Kurang lebih redaksinya seperti itu, lalu kemudian mengalir cerita tentang kebiasaan di kampung yang meliarkan binatang ternaknya, entah kambing, kerbau, ayam atau lainnya. 

"Makanya, kalau memang kamu ingin memiliki peliharaan jangan sampai tidak menyiapkan kandangnya. Binatang-binatang itu sering memberikannya gangguan kepada tetangga. Mungkin merusak tanaman, mengobrak-abrik gabah yang dijemur atau sekadar mengotori teras rumah dengan tahinya."

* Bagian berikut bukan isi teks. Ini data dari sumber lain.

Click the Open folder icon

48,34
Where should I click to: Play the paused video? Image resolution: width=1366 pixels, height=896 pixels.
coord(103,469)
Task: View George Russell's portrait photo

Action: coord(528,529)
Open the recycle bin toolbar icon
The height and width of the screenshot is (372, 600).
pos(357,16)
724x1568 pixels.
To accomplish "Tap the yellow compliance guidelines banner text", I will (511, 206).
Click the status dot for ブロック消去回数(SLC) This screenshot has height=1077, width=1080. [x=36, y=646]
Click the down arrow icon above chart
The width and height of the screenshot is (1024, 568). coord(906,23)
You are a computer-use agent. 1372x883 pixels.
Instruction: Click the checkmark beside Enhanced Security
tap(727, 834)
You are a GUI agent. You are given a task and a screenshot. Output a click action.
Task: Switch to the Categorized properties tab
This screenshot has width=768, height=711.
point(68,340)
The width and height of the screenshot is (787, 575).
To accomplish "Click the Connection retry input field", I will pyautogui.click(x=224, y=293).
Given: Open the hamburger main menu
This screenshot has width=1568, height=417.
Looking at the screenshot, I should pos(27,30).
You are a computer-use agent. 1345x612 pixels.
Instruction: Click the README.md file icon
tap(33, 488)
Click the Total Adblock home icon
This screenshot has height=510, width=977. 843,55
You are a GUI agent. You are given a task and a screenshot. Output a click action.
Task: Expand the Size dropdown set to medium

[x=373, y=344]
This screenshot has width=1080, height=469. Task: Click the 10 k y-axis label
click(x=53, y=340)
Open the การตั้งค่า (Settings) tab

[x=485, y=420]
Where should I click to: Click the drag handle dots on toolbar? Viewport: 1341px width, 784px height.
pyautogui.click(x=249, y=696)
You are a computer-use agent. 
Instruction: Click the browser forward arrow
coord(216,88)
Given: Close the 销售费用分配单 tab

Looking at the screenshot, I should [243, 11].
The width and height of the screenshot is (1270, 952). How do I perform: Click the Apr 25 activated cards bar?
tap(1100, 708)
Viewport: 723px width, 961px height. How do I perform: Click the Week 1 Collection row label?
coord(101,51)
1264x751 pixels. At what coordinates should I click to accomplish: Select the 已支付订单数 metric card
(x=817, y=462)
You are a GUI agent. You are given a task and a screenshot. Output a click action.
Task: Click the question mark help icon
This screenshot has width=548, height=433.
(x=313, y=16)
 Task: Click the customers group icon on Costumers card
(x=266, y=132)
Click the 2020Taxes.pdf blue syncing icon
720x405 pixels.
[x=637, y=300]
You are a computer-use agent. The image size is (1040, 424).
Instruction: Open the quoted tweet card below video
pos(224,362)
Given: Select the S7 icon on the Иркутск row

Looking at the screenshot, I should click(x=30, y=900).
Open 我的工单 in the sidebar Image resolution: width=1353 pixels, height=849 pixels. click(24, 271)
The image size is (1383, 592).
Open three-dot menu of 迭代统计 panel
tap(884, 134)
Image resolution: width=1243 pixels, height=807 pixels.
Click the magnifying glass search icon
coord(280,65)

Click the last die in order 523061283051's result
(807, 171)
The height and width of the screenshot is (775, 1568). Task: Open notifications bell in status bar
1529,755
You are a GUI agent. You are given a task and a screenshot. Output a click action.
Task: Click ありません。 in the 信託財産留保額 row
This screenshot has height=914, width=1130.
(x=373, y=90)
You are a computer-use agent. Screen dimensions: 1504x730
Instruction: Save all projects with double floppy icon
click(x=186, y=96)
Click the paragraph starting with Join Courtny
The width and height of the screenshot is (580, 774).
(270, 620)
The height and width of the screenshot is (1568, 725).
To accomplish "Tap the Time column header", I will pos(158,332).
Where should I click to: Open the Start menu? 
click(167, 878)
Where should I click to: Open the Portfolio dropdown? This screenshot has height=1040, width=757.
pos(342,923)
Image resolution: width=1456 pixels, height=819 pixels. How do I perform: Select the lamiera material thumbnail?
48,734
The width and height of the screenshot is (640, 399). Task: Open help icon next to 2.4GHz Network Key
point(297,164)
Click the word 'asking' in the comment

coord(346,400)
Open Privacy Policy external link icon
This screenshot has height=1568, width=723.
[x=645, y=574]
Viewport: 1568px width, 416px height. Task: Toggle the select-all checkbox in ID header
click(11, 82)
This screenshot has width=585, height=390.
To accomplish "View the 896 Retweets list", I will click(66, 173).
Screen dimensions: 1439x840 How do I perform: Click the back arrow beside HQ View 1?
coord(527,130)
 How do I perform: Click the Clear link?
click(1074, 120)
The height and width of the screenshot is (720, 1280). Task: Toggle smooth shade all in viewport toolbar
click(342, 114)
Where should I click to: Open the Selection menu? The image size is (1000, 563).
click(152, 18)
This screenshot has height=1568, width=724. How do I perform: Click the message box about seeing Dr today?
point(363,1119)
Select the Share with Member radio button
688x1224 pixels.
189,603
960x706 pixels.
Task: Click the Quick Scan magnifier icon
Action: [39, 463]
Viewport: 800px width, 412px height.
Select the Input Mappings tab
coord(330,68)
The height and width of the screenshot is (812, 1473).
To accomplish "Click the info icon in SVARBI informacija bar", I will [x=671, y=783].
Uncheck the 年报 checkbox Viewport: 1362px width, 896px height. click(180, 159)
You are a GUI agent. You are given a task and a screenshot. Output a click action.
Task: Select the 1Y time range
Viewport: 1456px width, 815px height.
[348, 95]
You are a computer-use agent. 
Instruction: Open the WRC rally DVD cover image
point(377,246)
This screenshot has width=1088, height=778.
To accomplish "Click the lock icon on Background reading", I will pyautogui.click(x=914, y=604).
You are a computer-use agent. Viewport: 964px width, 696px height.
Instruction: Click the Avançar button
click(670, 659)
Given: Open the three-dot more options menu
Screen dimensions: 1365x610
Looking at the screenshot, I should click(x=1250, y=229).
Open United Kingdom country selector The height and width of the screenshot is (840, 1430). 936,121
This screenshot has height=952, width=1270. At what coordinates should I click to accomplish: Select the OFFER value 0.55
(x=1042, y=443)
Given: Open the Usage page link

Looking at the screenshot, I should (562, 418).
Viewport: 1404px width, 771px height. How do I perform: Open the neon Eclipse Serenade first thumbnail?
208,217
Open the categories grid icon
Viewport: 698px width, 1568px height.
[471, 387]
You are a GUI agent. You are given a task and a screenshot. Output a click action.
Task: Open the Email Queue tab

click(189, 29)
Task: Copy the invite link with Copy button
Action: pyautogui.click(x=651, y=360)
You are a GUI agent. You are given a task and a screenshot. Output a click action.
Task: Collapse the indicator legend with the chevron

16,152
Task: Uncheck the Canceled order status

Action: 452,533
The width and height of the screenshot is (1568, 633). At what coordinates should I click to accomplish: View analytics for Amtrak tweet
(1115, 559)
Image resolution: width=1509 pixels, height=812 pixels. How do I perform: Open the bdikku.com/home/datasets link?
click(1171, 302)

"Ibadah kita itu kan tidak banyak dan belum tentu juga diterima, tapi kita masih saja membiarkan binatang-binatang peliharaan kita malah menambahi dosa kita melalui tanggung jawab kita terhadap binatang itu."

Aku sedikit terkejut dengan pemaparan itu, betapa aku yang sedari kecil gemar memelihara kucing, dan kucingnya nggak ada yang anteng pula. Belum lagi peliharaanku yang lain seperti kelinci, marmut, dan bajing. Jadi teringat betapa bar-bar kucingku sampai ditotok pakai centong oleh Ibuku.